今朝、地下鉄で面白い光景をみた。 どうみても、知的障害がありそうな青年が、斜め向かいに座っていた。 彼は薄ら笑いを浮かべて、時々意味不明なことをつぶやいている。 顔中に湿疹ができていた。何かにあたったのだろうか? 体にも湿疹があるらしく、時々服の上からあちらこちらを掻いている。 土曜日の朝ということで、さほど混んではいなかった。 人々は、彼を遠まわしにしていて、彼の周りは誰も座る人がいなかった。 地下鉄・一駅ごとに人が乗り込み、ついに彼の両隣だけが空き席となった。

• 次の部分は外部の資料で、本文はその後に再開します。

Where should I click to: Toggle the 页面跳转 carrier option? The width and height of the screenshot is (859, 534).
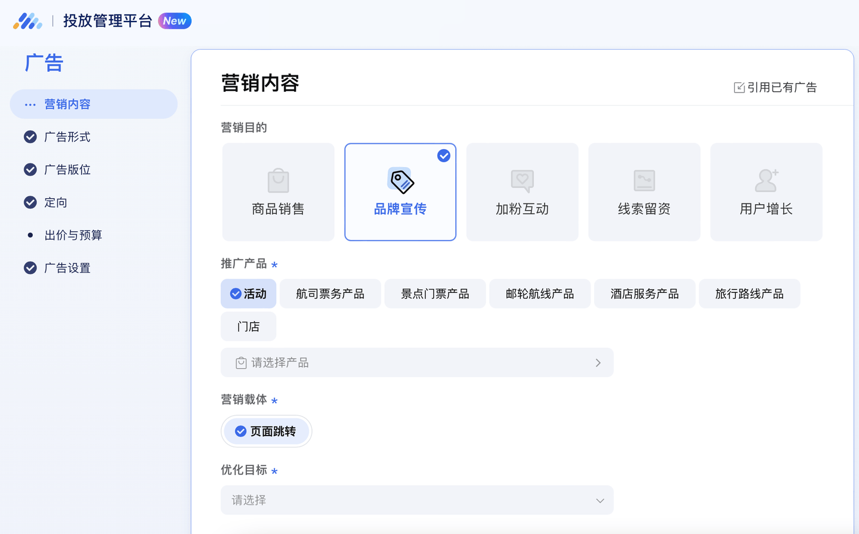click(x=266, y=431)
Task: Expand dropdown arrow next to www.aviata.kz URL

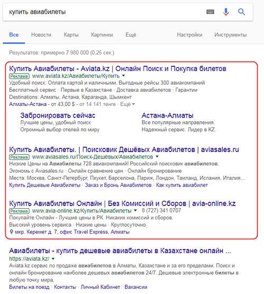Action: tap(124, 76)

とある駅についたときだ。 突然、大きな犬が現れた。 実は盲導犬だった。目の見えないご夫婦が乗り込んできたのだ。 盲導犬を連れているご主人の後ろ、奥さんも白い杖をついている。 「どこか席は空いていますか?」 と、ご主人が回りの人に声をかけた。 すると、先ほどの青年が間髪入れず真っ先に答えた。 「ここ、空いています! どうぞ!」 そう叫んだかと思うと、青年はすくっと立ち上がり、鉄砲玉のように隣の車両まで走り去ってしまった。 残された周りの人たちがご夫婦を誘導し、座らせてあげた。 盲導犬は、ご夫婦の足の間にもぐりこんで伏せた。
地下鉄は徐々に混んできた。 目の不自由なご夫婦は、並んで座っていた。 席を譲った青年がどこまで行ってしまったのか、私はわからない。 でも、あの青年の行為がとても見ていて気持ちよかったので、今日一日とてもいい気分で過ごせた。